Şu “Sen Kimsin?” lafına da bayılıyorum doğrusu…
Tamam,
O bayan uçakta görevli hostes.
Ya sen kimsin?
İbrahim Tatlıses’in kızı,
Yani kimsin?
İbrahim Tatlıses’in kızı,
Yani yani?
Daha ne olsun ki, koskoca İbrahim Tatlıses’in kızı…
Havadayken hostese esip gürleyen Çıtak ayakları yere basınca performansından taviz vermiyor.
Bu defa da kendisini ifadeye götürecek polise daha aforizmatik ve daha bir şekilli bağırıyor:
“Üniformana güvenip hareket etmeyeceksin!
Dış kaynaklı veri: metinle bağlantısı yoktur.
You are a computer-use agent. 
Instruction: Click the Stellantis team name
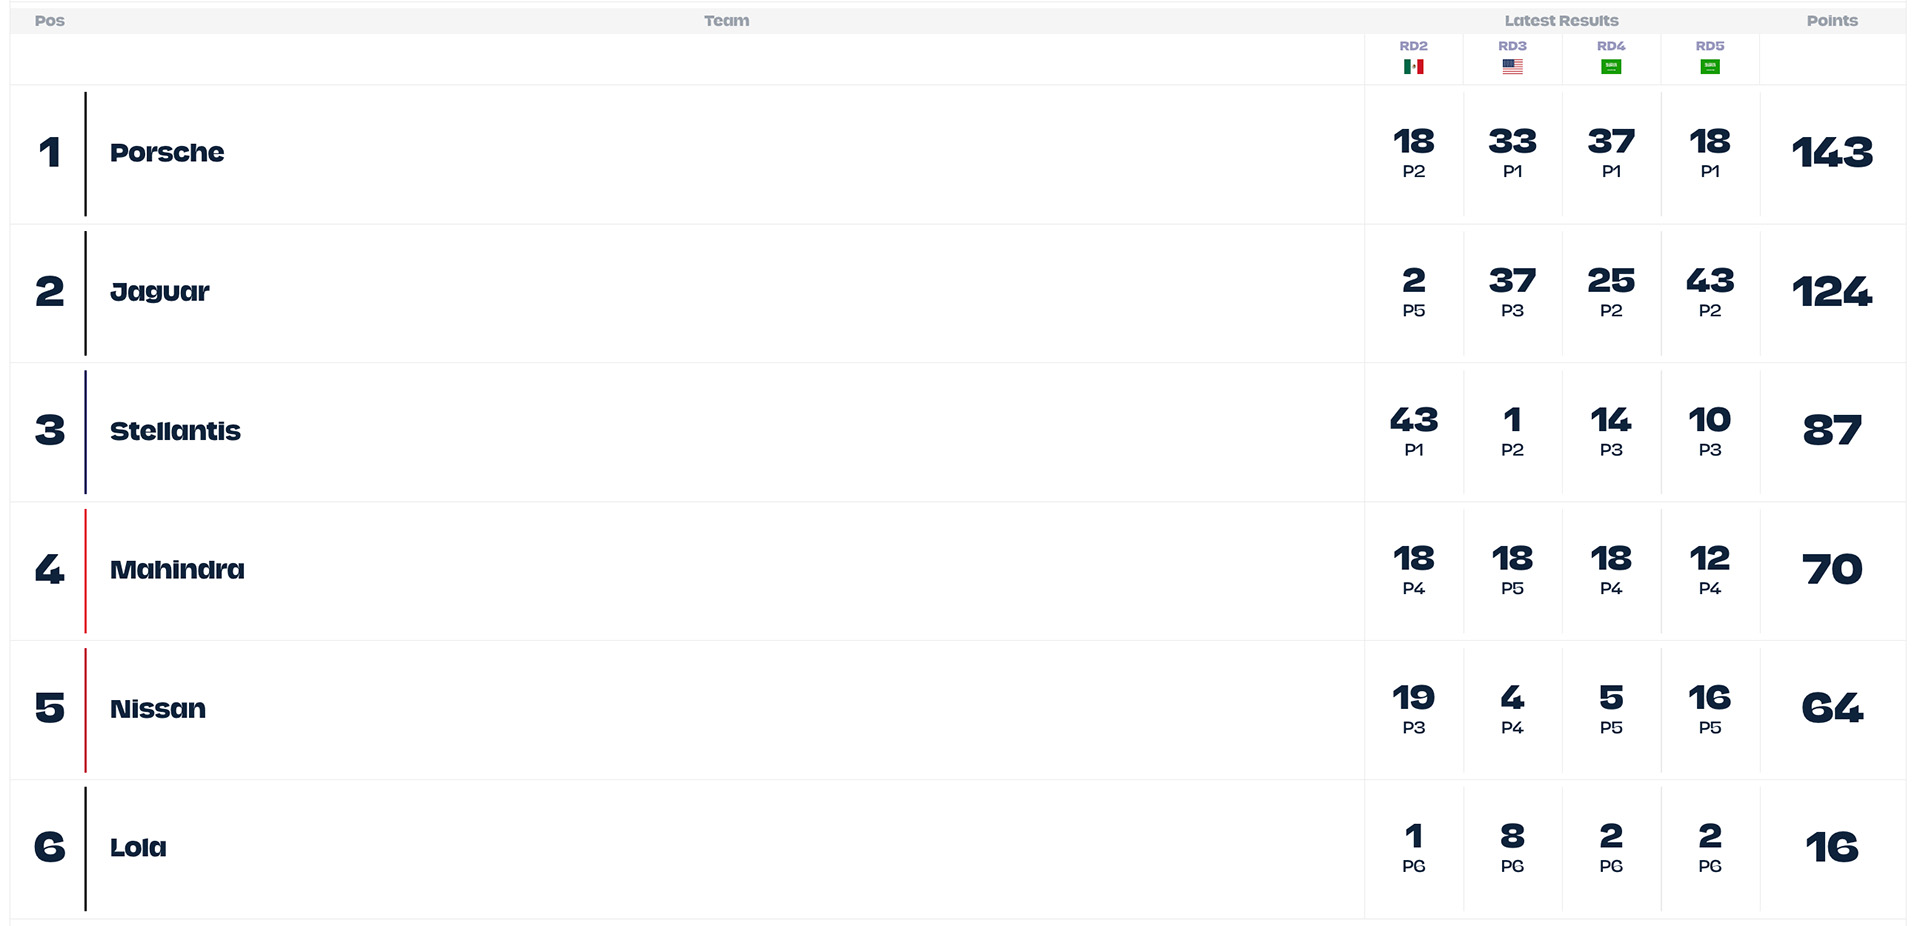click(175, 431)
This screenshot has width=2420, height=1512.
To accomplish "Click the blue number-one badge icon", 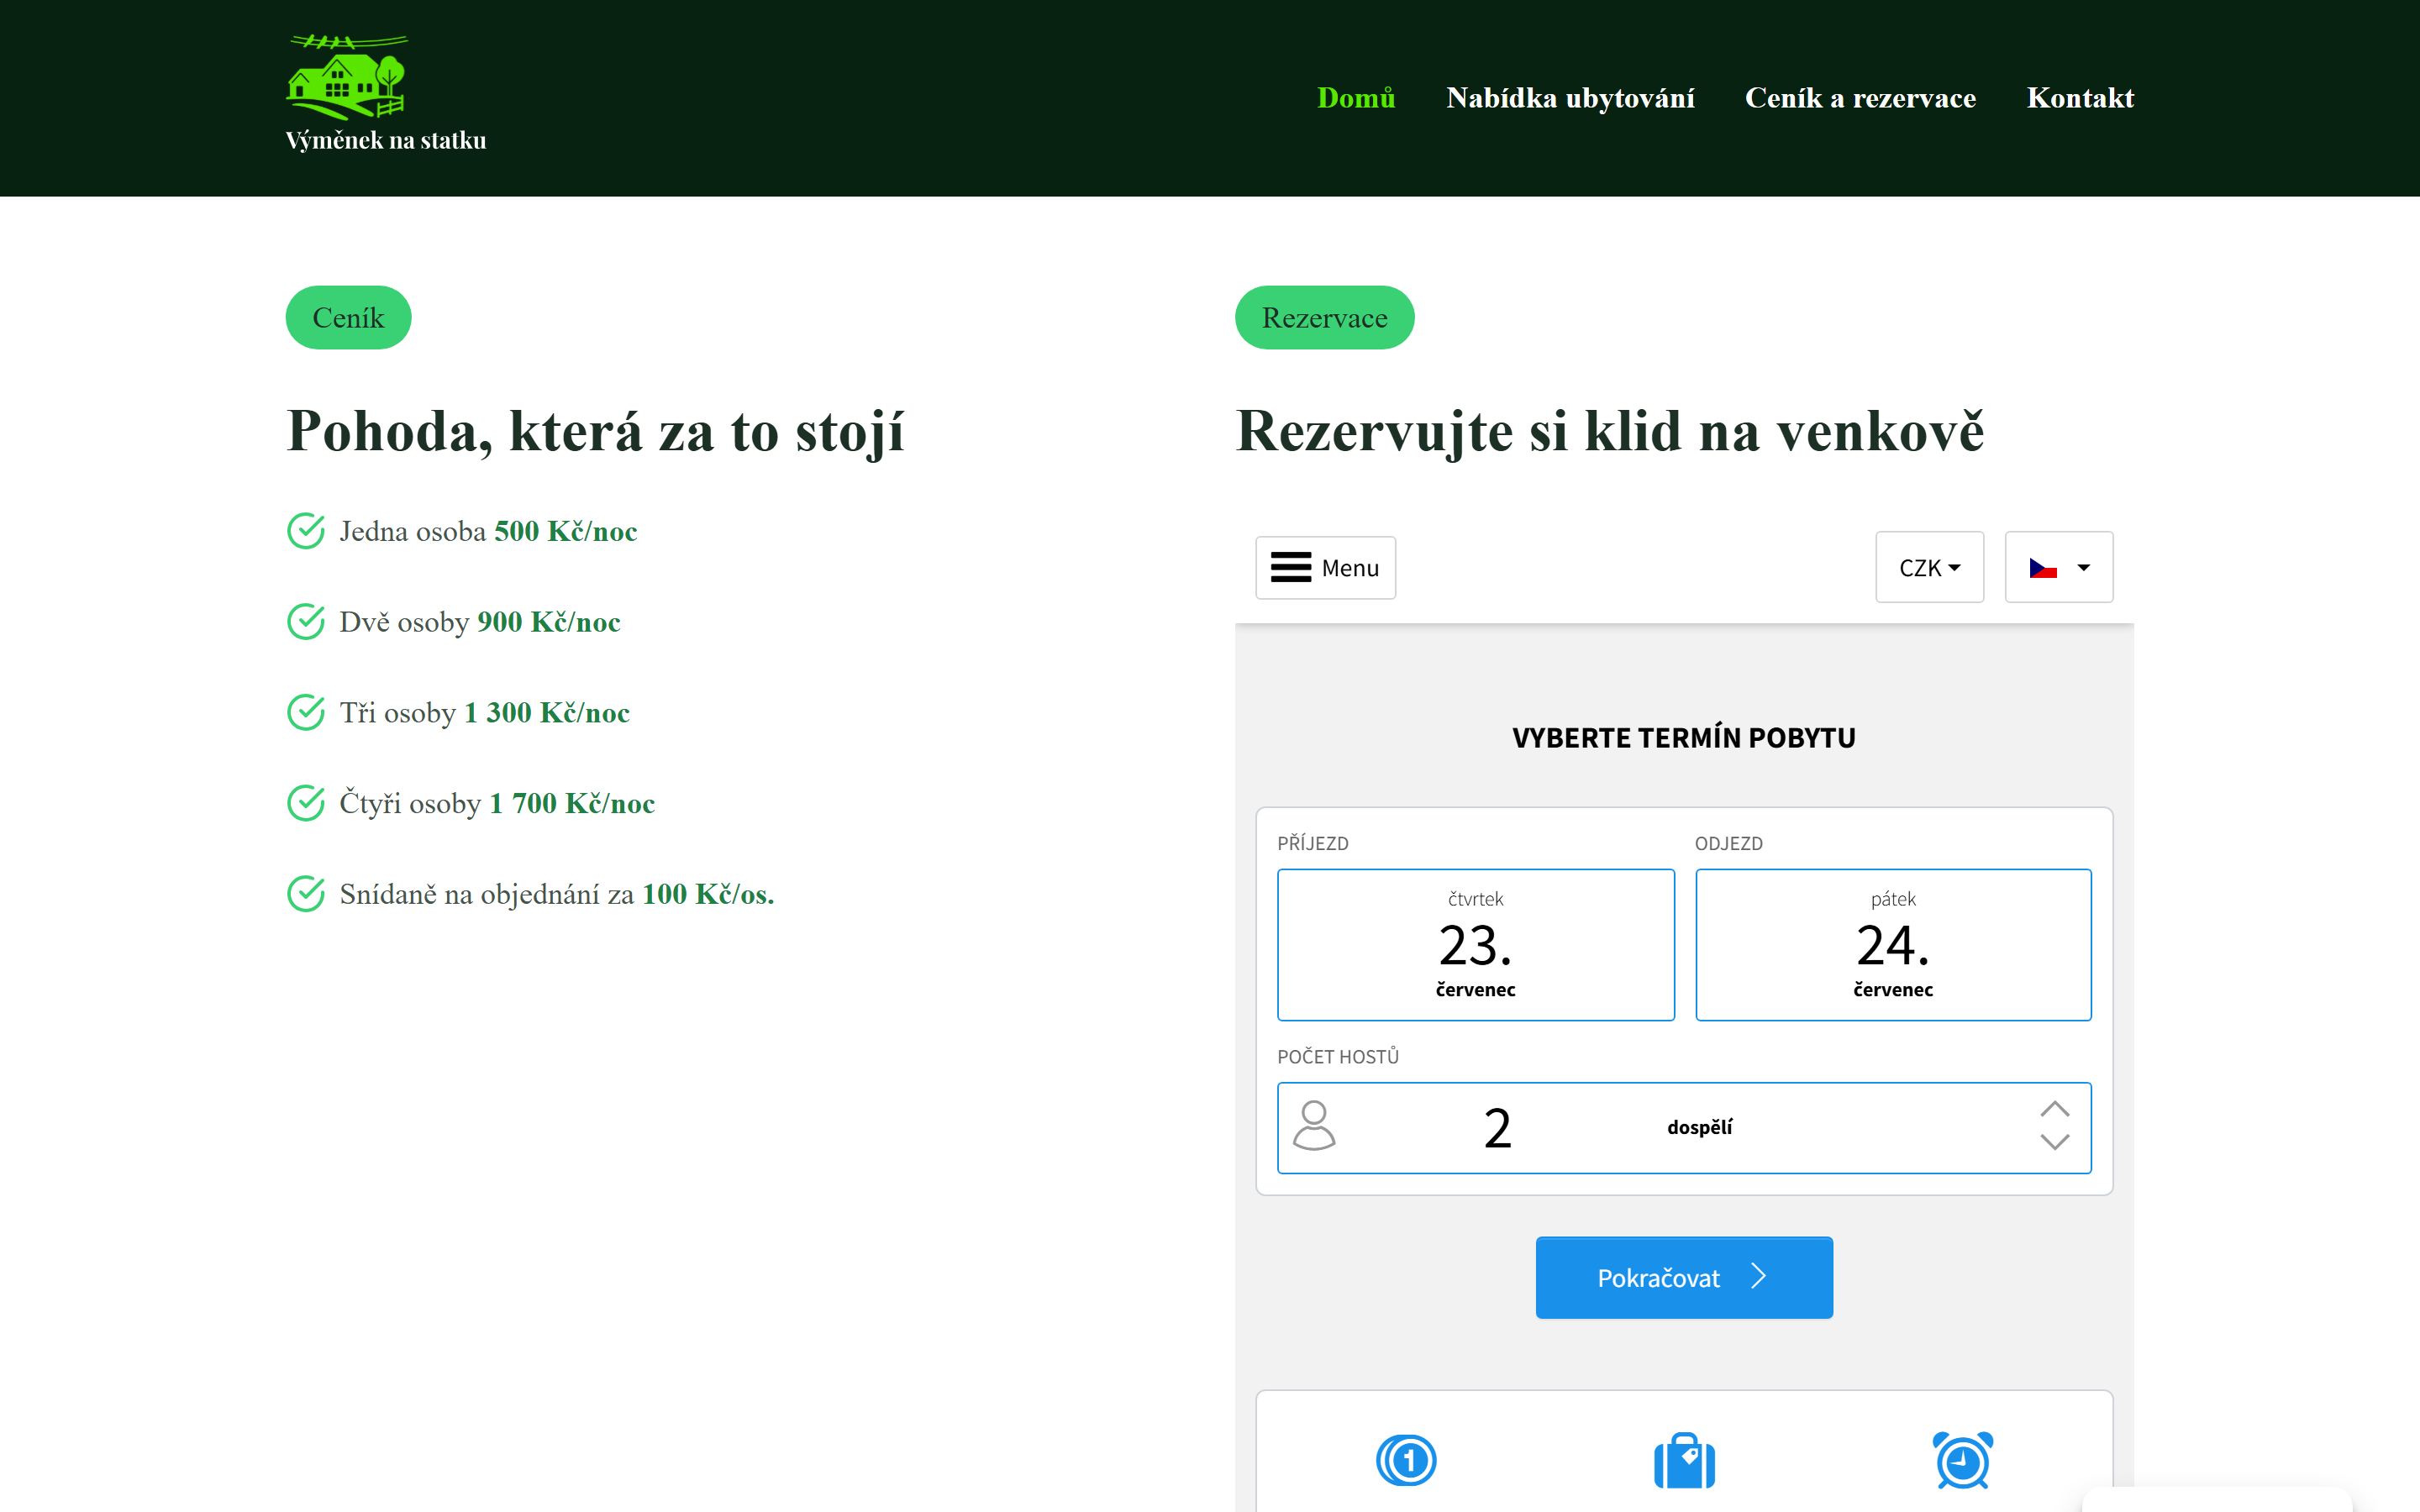I will click(x=1406, y=1461).
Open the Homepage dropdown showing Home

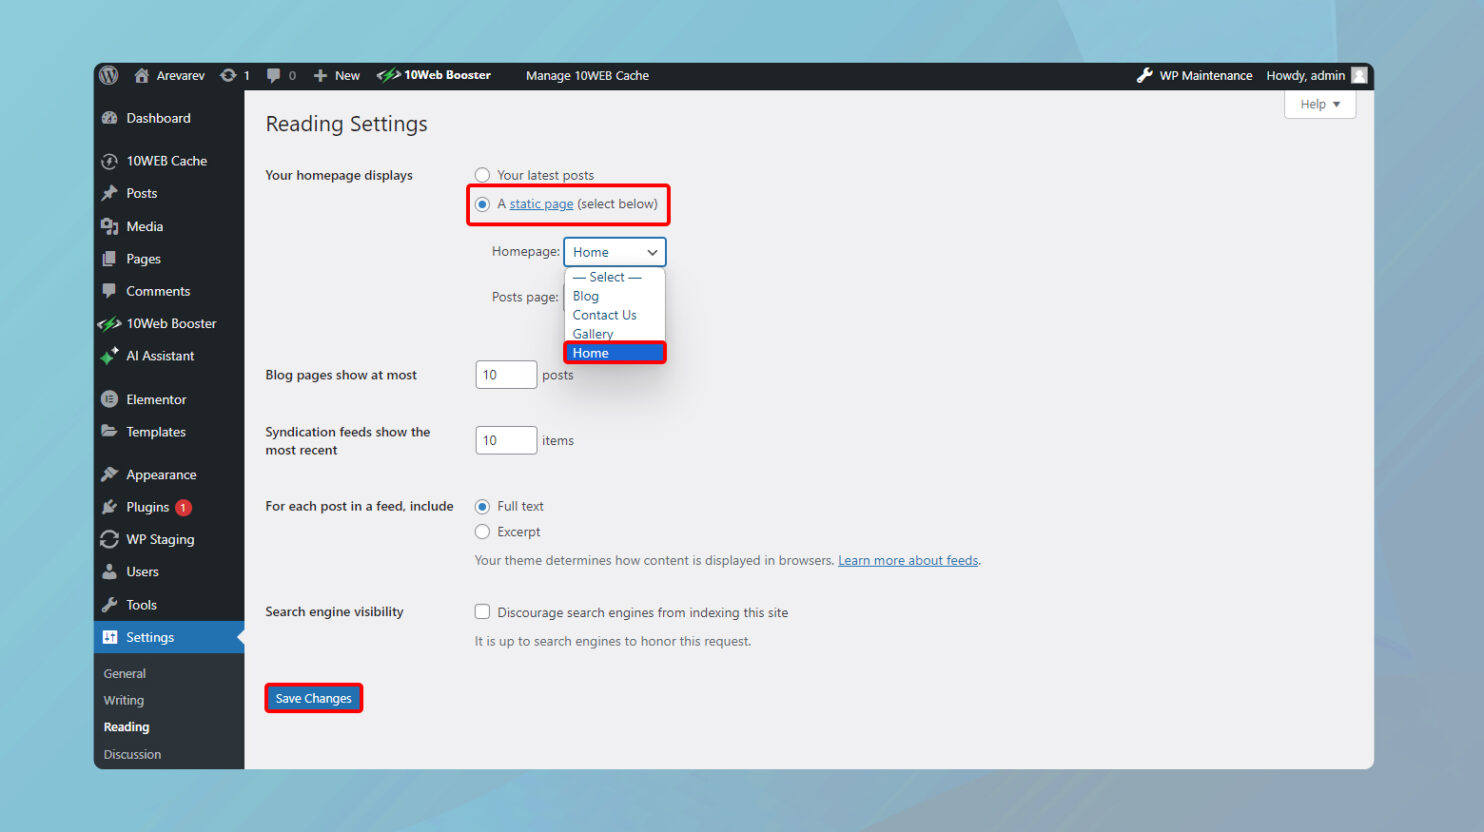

Bak seni yerler koçum!”
Koç seni yerler yerler,
Seni ham yapar bu dilliler,
Üniformasız yürü,
Yoksa Dilan ezer geçer…
Bu kadar mı,
Tabi ki hayır…
Küfürbazın teki, dallamanın önde gideni THY uçağını birbirine katıyor.
Karşısında bir kadın, bir hostes; bağırdıkça bağırıyor.
“Türk’üm lan ben Türk’üm!”
Ulan oğlum sen Türk olsan kaç yazar, uzaylı olsan kaç yazar!
İnsan ol önce,
İnsaniyet nedir öğren!
Yahu arkadaş,
İnsanların ayakları yerden kesilince farklı bir havaya mı giriyorlar yoksa ne!
Adam uçakta yolcu değil de sanki uçağın sahibi!
Hatta sanki William Boeing’in şeyinden damlamış gibi…
Bitti mi,
Tabi ki hayır…
Güya bir adam,
Güya okul müdürü,
İmam Hatip Okulu…
Kadın müdür yardımcısının kapısını tekmeyle kırıyor!
Beyimiz sinirlenmiş; meydan kendisininmiş!
Şort giyen kız öğrenciye de karışırmış, başörtüsü takmayana da…
İnsanlık öğretiyormuş sözüm ona…
Hep düşünürüm; insanlıkla yolu hiç kesişmeyen birisi, bırakın öğretmeyi, insanlıktan hangi yüzle bahsedebilir ki…
Hem de din adına, Allah namına…
Kafa karışıklığımı atmak ve biraz da maneviyat eksiğimi gidermek için Müftülüğe gittim.
İmam Hatip Okulunun tekmeyle kapı açan müdürüyle ilgili konuşacaktım.
Bir de ne göreyim; Müftü işten çıkartılan Polenez işçileriyle iç içe…
Oh be!
Kapı kıran İmam Hatip müdürü varsa mağdur işçi hakkını savunan müftümüz de varmış diyecektim ki Çatalca Müftüsü Ahmet Mehmetalioğlu’nun ihtişamlı/davudi ve manevi sesi kulaklarımı çınlattı ve içimi ürpertti!
Kod-46 ile,
Yani hırsızlık maddesinden işten çıkartılmış,
İki aydır perişan halde ve çarnaçar,
Son çare, kaymakamlık önüne gidip seslerini duyurmak isteyen işçilere kızıyor Muhterem:
“Böyle hak arama olmaz!”
Nasıl olurmuş paşam!
Hak arayanları, hırsızlık ithamına maruz kalanları, çoluk-çocuğu perişan olanları azarlayarak,
Patrondan yana olarak,
Ve zalimlik edene suskun kalarak mı hak aranır!
Ya Müftü Efendi!
Tuzun kuru nasılsa…
Bir bas git Allah aşkına…
Şimdi, Diyanet İşleri Başkanı Kelime-i Şahadet getirirken tekliyorsa onun Müftüsünden ne beklenir ki diyeceğim ama neyse bana yakışmaz; söylemeyeyim en iyisi…
Canım burnumun ucunda,
Nerdeyse zıvanadan çıkmış haldeyim; pat bir mesaj!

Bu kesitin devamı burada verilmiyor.